No, but that's just because there's little value in the ongoing service element of it, not because the software itself is bad.


----------



## editor (Dec 20, 2017)

And here's the end of the support for the stand alone Lightroom 

Adobe released the last update for the standalone Lightroom - 43 Rumors


----------



## editor (Mar 20, 2018)

This is interesting and the price is very right.












> Darktable is a powerful RAW image processor – there’s no question about that – and for the price of $0.00 it is an attractive alternative to Lightroom. It’s not going to replace Lightroom for me and probably won’t for anyone who currently uses Lightroom, but if you’re absolutely set on paying nothing for a RAW file processor, Darktable might be the perfect choice for you.
> Darktable vs Lightroom - Does it measure up?

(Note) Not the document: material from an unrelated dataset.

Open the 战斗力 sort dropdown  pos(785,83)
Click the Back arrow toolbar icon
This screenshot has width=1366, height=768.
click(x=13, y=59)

https://petapixel.com/2017/12/27/darktable-brings-free-open-source-lightroom-alternative-windows/

Lightoom and Darktable: the verdict two years after switching: Pentax SLR Talk Forum: Digital Photography Review


----------



## editor (Mar 20, 2018)




----------



## editor (Mar 20, 2018)

Anyone using this? I'm interested as I'm never going to commit to a lifetime of Lightroom subscriptions.


----------



## Bernie Gunther (Mar 20, 2018)

I tried it a few years back. Was pretty RAW (see what I did there?)

I ended up with Phase One's thing but might have a look at where Darktable has gotten to before I commit to buying the latest version of Capture.


----------



## weltweit (Mar 20, 2018)

editor said:


> Anyone using this? I'm interested as I'm never going to commit to a lifetime of Lightroom subscriptions.


Never heard of it before, but like you I am suspicious of the Lightroom/Photoshop CC bundle.


----------



## editor (Mar 20, 2018)

weltweit said:


> Never heard of it before, but like you I am suspicious of the Lightroom/Photoshop CC bundle.


I'm trying out Luminar now as it's had great reviews.


----------



## sim667 (Mar 21, 2018)

Is it any good? 

I'm still running aperture currently. But I need to look at what I'm doing with my photo editing. I'm repeatedly running out of room on my mac.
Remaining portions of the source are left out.